There are a number of other little things. Since I have a hard time suppressing the need to go to the bathroom, it shouldn’t come as a surprise that this also applies to flatulence. So, on occasion, I toot when I walk, and sometimes something will unexpectedly sneak out when I am among a group people. When that happens around people I don’t know very well, I try to make a quick escape because I don’t want to see the look on anyone’s face if a fragrant aroma emerges. I might break out laughing.
I can’t wash my feet in the shower, and I have a hard time putting anything on or taking anything off my right foot. As a matter of fact, putting any type of clothing from the waist down is hard, any it takes me a lot longer to dress than it used to. I can’t stop on a dime, so if someone cuts in front of me or gets in my way while I am walking, I get up close and personal with them.

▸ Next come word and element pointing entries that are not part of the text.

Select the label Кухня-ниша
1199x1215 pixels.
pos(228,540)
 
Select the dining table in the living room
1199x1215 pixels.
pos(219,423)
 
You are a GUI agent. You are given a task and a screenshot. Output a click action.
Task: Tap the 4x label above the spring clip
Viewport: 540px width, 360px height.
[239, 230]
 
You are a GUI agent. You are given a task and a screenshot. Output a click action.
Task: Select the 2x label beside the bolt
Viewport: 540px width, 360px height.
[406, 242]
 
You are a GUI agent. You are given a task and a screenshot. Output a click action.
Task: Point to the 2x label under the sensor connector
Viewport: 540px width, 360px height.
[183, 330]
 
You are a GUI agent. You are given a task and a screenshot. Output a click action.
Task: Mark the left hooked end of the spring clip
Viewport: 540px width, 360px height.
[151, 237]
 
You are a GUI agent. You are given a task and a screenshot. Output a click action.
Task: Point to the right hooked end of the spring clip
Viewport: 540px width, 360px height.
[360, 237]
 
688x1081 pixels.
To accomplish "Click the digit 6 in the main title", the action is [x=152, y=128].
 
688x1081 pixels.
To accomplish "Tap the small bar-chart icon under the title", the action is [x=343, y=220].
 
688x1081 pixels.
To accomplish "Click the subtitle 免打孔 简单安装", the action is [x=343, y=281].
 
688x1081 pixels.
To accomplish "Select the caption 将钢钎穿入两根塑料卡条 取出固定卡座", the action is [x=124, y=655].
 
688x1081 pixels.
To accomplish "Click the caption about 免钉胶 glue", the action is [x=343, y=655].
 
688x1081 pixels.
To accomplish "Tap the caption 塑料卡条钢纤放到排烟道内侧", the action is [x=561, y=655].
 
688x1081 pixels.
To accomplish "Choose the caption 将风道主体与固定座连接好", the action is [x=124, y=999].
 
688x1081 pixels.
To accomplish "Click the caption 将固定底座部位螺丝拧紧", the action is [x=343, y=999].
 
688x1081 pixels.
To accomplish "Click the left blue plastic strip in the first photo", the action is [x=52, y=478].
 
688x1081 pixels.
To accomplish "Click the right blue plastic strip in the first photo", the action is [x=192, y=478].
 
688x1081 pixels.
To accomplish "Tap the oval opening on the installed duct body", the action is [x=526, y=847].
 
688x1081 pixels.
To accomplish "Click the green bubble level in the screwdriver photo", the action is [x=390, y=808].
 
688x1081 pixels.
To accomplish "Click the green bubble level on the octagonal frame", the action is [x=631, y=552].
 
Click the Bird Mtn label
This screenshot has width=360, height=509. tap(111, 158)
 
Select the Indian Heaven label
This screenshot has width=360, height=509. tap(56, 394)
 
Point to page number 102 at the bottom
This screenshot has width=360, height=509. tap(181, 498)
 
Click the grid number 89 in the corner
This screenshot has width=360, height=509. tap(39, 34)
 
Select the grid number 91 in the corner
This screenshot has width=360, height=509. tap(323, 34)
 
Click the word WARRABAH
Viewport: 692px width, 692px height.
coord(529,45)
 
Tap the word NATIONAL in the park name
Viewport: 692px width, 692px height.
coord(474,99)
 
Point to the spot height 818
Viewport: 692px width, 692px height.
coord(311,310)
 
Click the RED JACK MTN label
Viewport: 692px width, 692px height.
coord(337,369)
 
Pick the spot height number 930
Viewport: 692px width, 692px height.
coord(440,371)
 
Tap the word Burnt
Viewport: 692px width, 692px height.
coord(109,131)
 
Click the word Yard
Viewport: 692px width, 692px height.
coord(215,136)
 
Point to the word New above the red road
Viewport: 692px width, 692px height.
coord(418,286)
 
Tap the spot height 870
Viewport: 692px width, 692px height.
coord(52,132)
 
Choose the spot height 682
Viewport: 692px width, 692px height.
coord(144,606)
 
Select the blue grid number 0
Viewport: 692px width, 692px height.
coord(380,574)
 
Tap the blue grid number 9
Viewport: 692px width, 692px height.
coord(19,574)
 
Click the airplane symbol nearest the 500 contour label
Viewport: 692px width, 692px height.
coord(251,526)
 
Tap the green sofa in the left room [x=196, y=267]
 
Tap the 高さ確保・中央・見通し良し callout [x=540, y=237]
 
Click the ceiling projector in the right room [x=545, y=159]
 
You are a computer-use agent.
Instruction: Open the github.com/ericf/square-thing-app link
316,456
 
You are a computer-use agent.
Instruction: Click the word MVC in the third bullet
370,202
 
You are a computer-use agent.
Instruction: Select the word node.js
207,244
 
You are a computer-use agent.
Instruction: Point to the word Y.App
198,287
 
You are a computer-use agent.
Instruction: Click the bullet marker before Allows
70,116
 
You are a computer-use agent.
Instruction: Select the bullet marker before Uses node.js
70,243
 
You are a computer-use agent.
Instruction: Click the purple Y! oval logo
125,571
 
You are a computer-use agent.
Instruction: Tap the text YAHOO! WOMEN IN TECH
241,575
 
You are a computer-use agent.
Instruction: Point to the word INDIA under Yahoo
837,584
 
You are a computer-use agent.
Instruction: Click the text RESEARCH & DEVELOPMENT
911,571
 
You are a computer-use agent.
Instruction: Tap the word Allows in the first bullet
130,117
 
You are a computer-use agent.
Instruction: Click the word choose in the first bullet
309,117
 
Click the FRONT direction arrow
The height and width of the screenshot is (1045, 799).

I can’t stand in place for sustained periods of time, and turning from my back onto my left side when I’m in bed is impossible without grabbing onto the mattress to help pull myself over. Walking on a sandy beach is cumbersome because my foot keeps getting stuck in the sand. I REALLY have to be careful going down the stairs, because if I miss a step, or my knee doesn’t bend and I lurch forward, I could literally fall and kill myself. I therefore make sure one hand is grabbing a handrail at all times.
It isn’t all bad though. I get the primo parking spaces, compliments of the handicap tag I have hanging on the rear view mirror, and I am one of the first onto any plane I fly. I consider myself independent because, God forbid, if I found myself on my own, I know I can still take care of myself. But the truth is I can’t do many of the stereotypical “man things” husbands and fathers normally do around the house or with their kids, and I am much more dependent on my family and people in general.
And that is the greatest indignity of all.